UPLOAD_LOCATION to a mount point on a dedicated drive or NAS. This way, if you ever need to rebuild the containers, your photos stay safe.Reverse Proxy with Caddy
I don't want to type port numbers every time I access my gallery from my phone. I use Caddy as a reverse proxy. Here's my Caddyfile:
photos.home.internal {
reverse_proxy localhost:2283
}
This assumes you have local DNS set up (I use AdGuard Home). If you're accessing from outside your network, use your actual domain and let Caddy handle HTTPS automatically:
photos.example.com {
reverse_proxy localhost:2283 {
header_uri /api/* ?
}
}
Reload Caddy with sudo systemctl reload caddy and you're live.
Mobile Upload and Sync
The Immich mobile app (iOS and Android) is where this shines. Install it from the App Store or Google Play, log in with your server address and credentials, and enable "Background Backup." Every photo you take automatically uploads to your server—no manual steps.
I have it configured to only upload over WiFi to save mobile data, but you can change that. The app also supports offline viewing, so you can browse your entire library even without an internet connection.
Running Machine Learning Features
By default, Immich doesn't index photos for smart search. If you want AI-powered features (find all photos of "dogs" or "mountains"), you need to enable the recognition service. Add this to your compose file:
immich-ml:
image: ghcr.io/immich-app/immich-ml:latest
container_name: immich_ml
volumes:
- immich-ml:/usr/src/app/cache
environment:
REDIS_HOSTNAME: immich-redis
restart: unless-stopped
volumes:
immich-ml:
Then add MACHINE_LEARNING_ENABLED=true to your .env file and restart. On my NUC without a GPU, face recognition and object detection run in the background—slow, but it works. GPU support speeds this up dramatically if you have a spare NVIDIA card.
Backups and Data Safety
Self-hosting means you're responsible for backups. I run a nightly backup to a second drive using Borg:
#!/bin/bash
BACKUP_DIR="/mnt/backup/immich"
PHOTO_DIR="/mnt/photos"
borg create \
$BACKUP_DIR::photos-$(date +%Y%m%d) \
$PHOTO_DIR \
--progress \
--compression lz4
borg prune $BACKUP_DIR --keep-daily 7 --keep-weekly 4 --keep-monthly 12
Add this to cron to run daily. I also keep a monthly backup off-site (encrypted, uploaded to S3-compatible storage). Two backups: one local for quick recovery, one remote for disaster recovery.
Storage Optimization
My photo library is 500GB and growing. To keep storage in check, I use Immich's duplicate detection to find and remove near-duplicates. Go to Admin Settings > Library and run "Duplicate Detection."

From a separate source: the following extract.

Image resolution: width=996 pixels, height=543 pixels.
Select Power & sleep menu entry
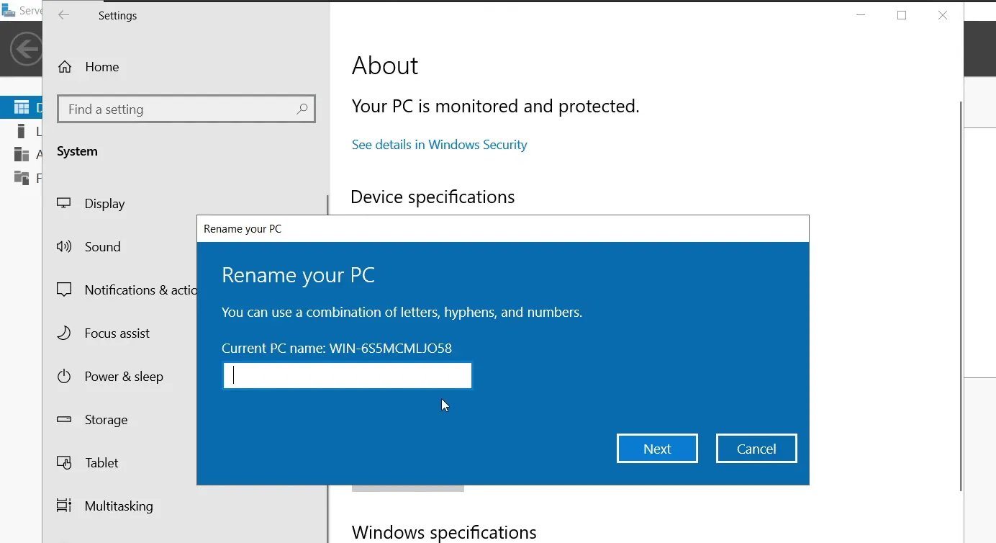pos(124,377)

I also disable thumbnail generation for videos (saves space) and set a quality threshold for thumbnails. These settings are in Admin > Library Settings.
Accessing from Outside Your Network
If you want to access your gallery from anywhere, you have options:
- Tailscale: Simple, secure, no port forwarding needed. My preference.

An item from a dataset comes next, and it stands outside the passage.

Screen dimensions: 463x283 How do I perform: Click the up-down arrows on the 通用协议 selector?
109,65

- Cloudflare Tunnel: Free tier works. More complex setup but no VPN required on mobile.
- Port forwarding: Risky. I don't recommend it for photos.

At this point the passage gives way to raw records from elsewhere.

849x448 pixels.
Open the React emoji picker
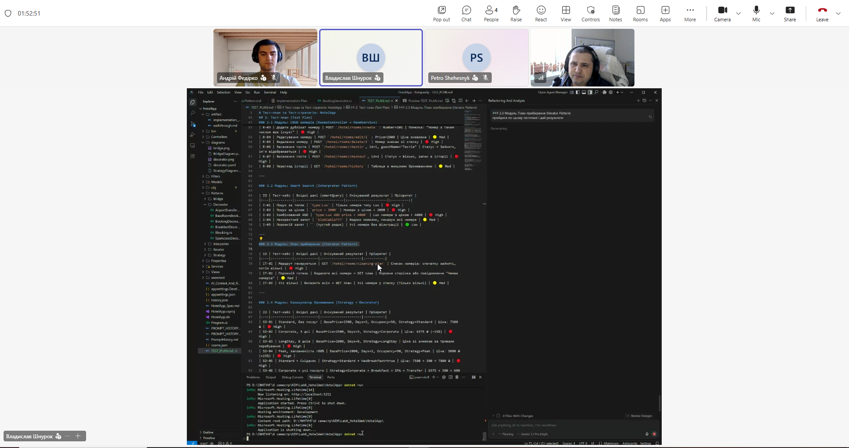(x=541, y=13)
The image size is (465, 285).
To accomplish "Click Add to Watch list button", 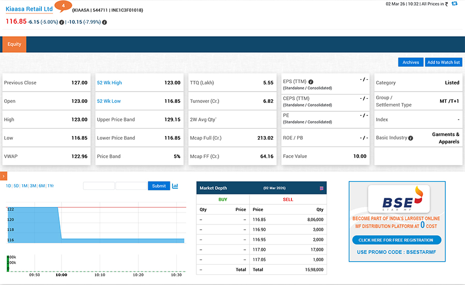I will pos(443,62).
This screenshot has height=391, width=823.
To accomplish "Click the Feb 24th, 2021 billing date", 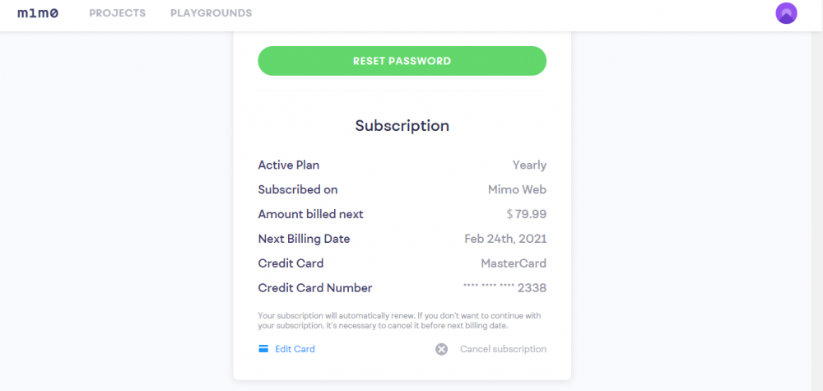I will tap(505, 239).
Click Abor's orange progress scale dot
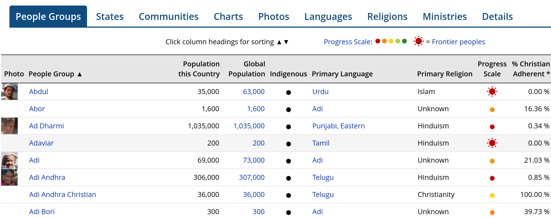This screenshot has width=551, height=218. (x=492, y=110)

I use Tailscale. Once installed on my server and phone, I access photos.home.internal from anywhere, and Tailscale handles encryption and routing.
Sharing Photos with Others
Immich lets you create public links to albums. Share a link with family, and they can view (but not delete) your photos. No account required. I set expiry dates on links and disable downloads for sensitive albums.
Next Steps
Start with the Docker Compose setup above. Give it a few hours to process your existing photos (if you import them). Then install the mobile app and let it back up your future photos automatically.
Once you're comfortable, consider adding GPU acceleration, setting up automated backups, and configuring Tailscale for external access. The core setup is solid as-is—everything else is optimization.
Your photos deserve to be yours. Self-hosting gives you that back.